Exercise goal: All entries are to be reproduced exactly; the pictures are to be omitted.

▼

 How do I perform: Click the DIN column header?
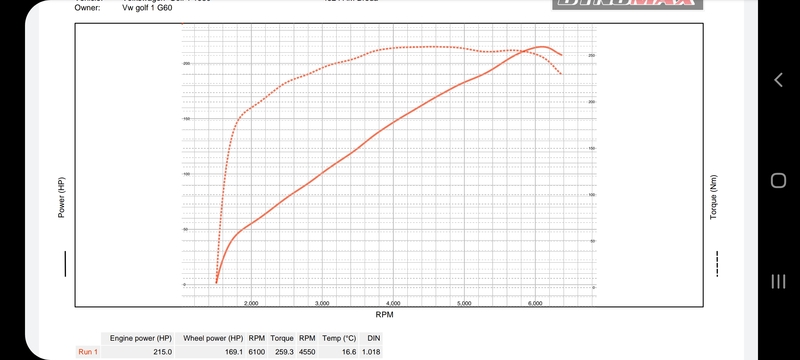(x=373, y=338)
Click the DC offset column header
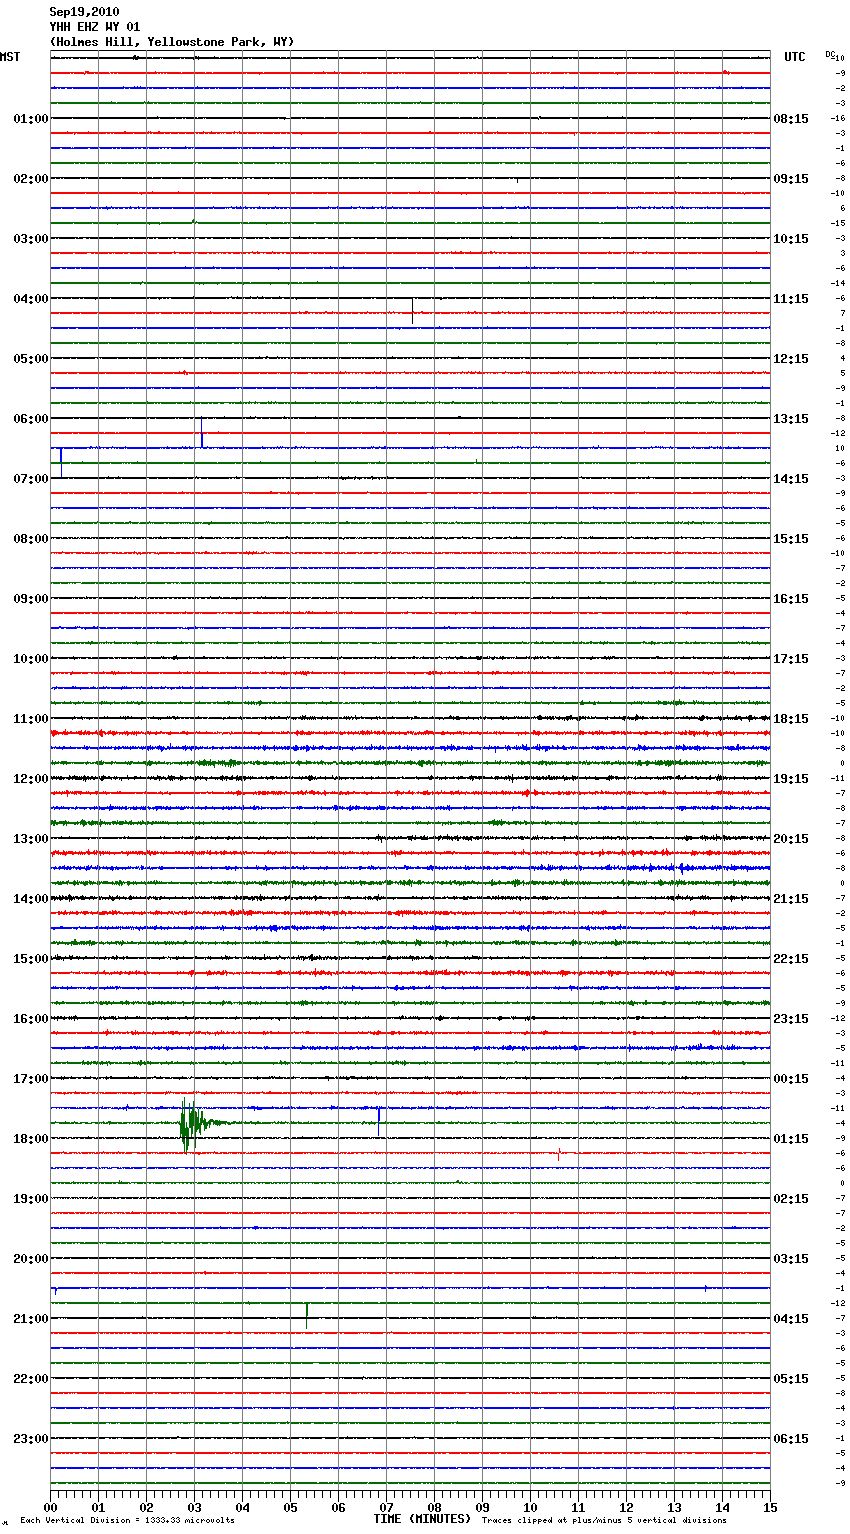The width and height of the screenshot is (850, 1534). [830, 54]
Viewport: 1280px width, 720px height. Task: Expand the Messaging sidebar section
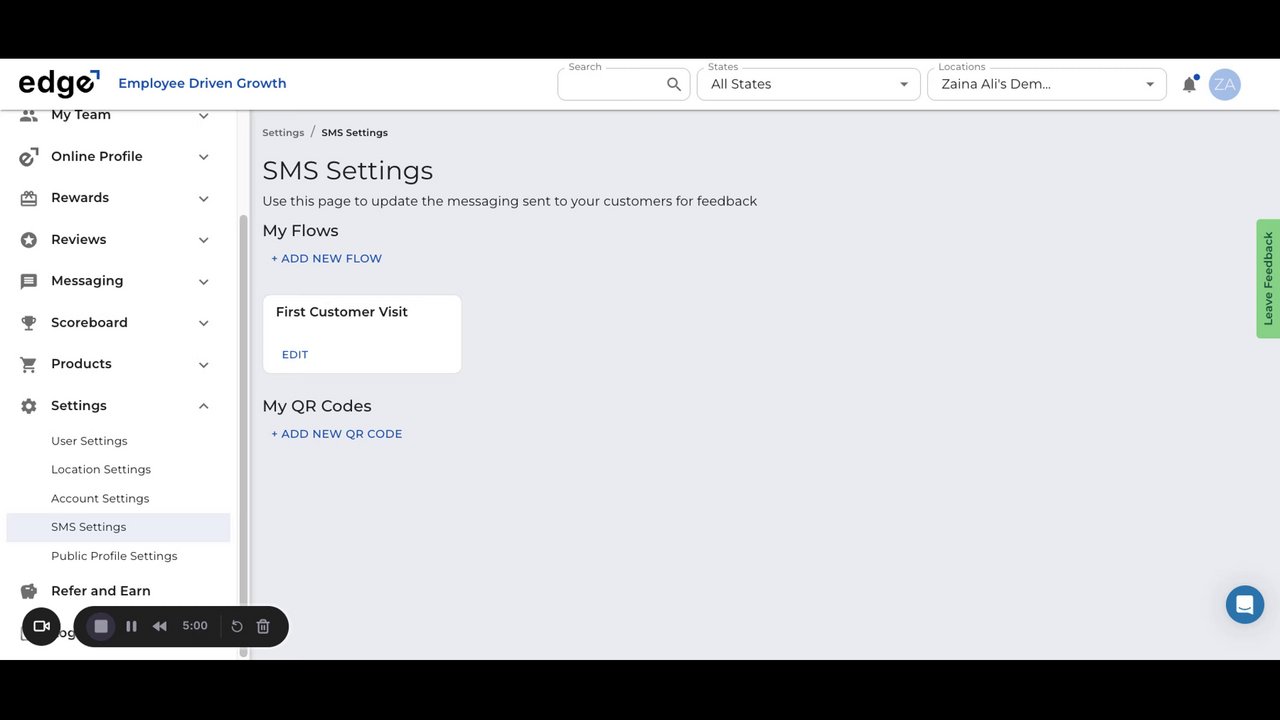pos(204,282)
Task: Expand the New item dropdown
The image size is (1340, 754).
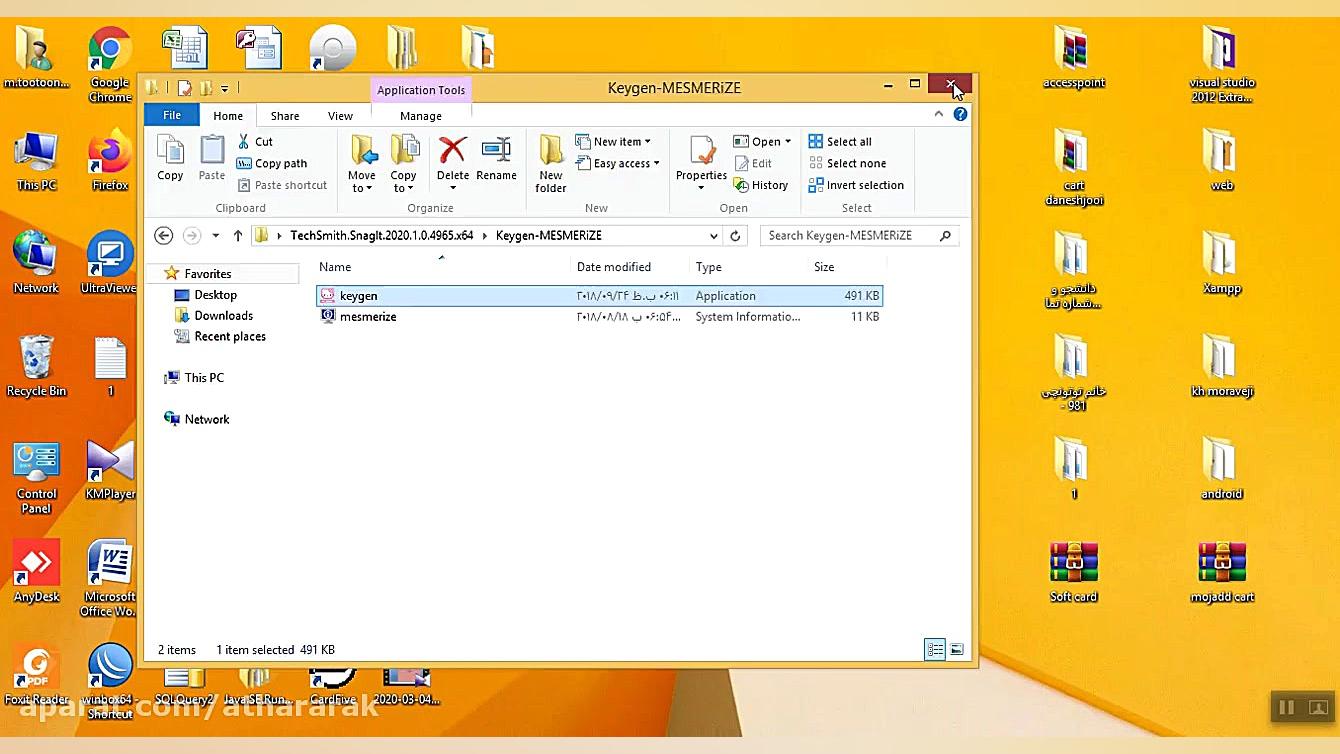Action: click(x=613, y=141)
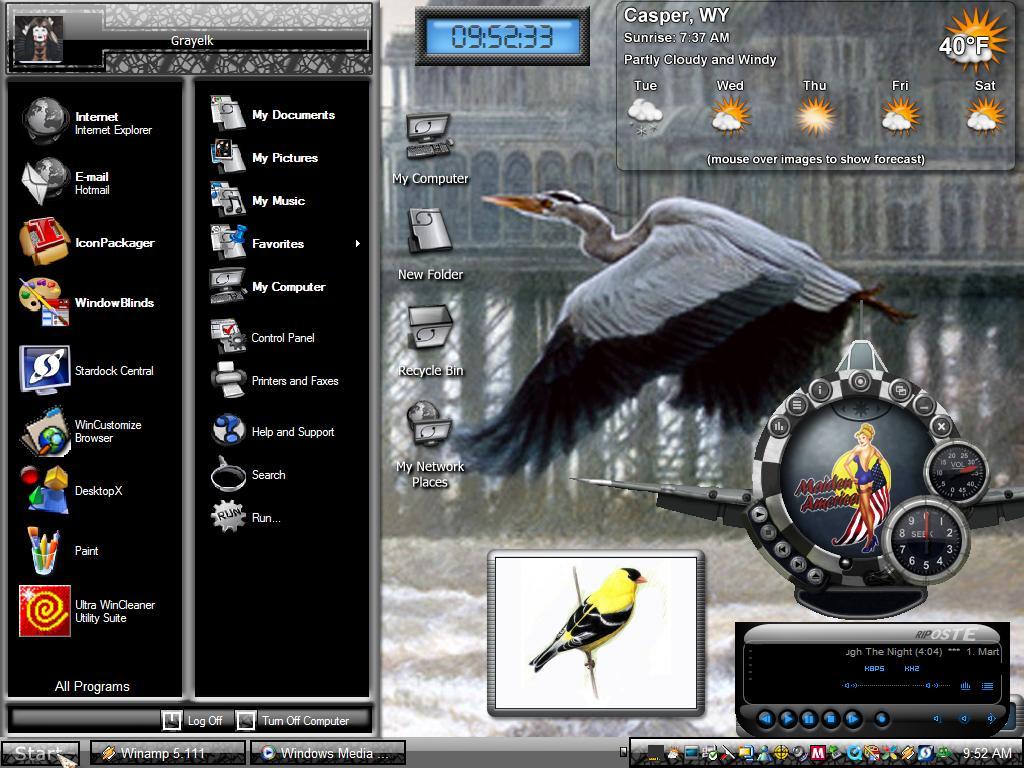Screen dimensions: 1024x768
Task: Click Turn Off Computer button
Action: (x=293, y=720)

▲

Result below:
 How do I perform: Click the DIN column header?
(x=373, y=338)
Click the DC offset column header
The width and height of the screenshot is (850, 1534). [830, 54]
Viewport: 1280px width, 720px height. Task: Expand the Messaging sidebar section
pos(204,282)
Task: Expand the New item dropdown
The image size is (1340, 754).
Action: click(x=613, y=141)
Screen dimensions: 1024x768
Task: Click Turn Off Computer button
Action: (x=293, y=720)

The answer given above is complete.